The Justice Department disagreed with the dismissal of the charge and asked the 9th Circuit to hear the case again with 15 judges. The court declined, prompting Thursday's petition to the Supreme Court.
"The Court of Appeals has misconstrued (the law) in a way that conflicts with the decisions of other courts of appeals and could significantly diminish the statute's usefulness as a tool for combating terrorism-related offenses," the petition said. "Nothing in the text ... indicates that the explosives must have been carried 'in relation to' the underlying felony."
If allowed to stand, the Justice Department argued, the lower court's ruling is likely to be particularly significant in terrorism cases where a defendant is caught before a plan is put into action. In such cases, including Ressam's, it could be difficult or impossible to prove the connection between carrying the explosives and other felonies committed by the defendant.
Ressam's attorneys insist that the government's interpretation would lead to a nonsensical result: The law would punish the coincidental possession of explosives during a felony as harshly as the actual use of explosives during another felony.

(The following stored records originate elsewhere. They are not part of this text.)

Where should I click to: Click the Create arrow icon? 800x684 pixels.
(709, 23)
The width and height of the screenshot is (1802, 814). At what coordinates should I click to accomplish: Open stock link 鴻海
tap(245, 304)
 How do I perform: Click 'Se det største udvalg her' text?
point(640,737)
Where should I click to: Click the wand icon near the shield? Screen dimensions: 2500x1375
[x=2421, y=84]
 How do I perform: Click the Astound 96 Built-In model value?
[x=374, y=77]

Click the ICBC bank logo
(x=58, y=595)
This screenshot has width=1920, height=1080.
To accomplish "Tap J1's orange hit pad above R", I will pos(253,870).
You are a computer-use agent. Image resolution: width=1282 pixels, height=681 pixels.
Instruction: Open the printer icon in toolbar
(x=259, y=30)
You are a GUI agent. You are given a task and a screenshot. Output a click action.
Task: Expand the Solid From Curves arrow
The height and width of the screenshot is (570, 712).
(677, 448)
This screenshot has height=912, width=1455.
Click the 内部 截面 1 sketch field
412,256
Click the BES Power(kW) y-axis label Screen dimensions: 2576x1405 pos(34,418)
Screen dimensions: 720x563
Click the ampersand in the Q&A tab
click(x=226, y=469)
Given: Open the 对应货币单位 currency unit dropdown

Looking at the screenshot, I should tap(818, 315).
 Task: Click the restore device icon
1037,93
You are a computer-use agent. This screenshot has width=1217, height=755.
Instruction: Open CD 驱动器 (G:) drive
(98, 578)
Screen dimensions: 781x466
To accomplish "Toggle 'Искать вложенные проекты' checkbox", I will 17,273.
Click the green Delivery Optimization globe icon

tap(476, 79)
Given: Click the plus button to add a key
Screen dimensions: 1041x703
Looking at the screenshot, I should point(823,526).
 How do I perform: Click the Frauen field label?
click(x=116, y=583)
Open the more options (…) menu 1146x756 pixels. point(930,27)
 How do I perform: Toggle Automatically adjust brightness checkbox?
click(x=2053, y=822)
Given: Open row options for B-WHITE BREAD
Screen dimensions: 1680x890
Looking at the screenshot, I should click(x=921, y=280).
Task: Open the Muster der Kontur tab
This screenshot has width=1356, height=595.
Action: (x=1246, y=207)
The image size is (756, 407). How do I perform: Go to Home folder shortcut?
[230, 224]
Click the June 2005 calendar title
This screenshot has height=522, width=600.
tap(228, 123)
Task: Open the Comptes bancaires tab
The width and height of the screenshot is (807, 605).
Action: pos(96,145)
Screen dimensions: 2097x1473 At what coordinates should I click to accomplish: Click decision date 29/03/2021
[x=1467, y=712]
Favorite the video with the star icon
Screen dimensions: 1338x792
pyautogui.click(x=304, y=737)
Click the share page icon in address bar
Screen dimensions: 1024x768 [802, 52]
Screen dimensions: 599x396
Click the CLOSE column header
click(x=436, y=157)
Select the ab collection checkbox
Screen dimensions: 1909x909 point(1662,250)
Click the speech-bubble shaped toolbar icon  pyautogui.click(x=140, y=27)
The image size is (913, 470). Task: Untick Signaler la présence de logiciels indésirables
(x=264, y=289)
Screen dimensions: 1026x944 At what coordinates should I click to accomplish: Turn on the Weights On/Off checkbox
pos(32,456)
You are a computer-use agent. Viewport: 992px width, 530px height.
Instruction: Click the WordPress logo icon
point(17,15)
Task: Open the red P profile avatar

"Congressional intent to impose such a harsh sentence would not be served by making it available simply because explosives are being carried at the time a wholly unrelated, nonviolent felony is committed," they wrote in their trial brief.
Ressam was convicted in 2001, then decided to tell investigators what he knew about al-Qaida in an effort to win a shorter sentence. His testimony helped convict one of his coconspirators, but his cooperation came to a halt by early 2003, forcing the government to dismiss cases against two of his alleged coconspirators, Samir Ait Mohamed and Abu Doha.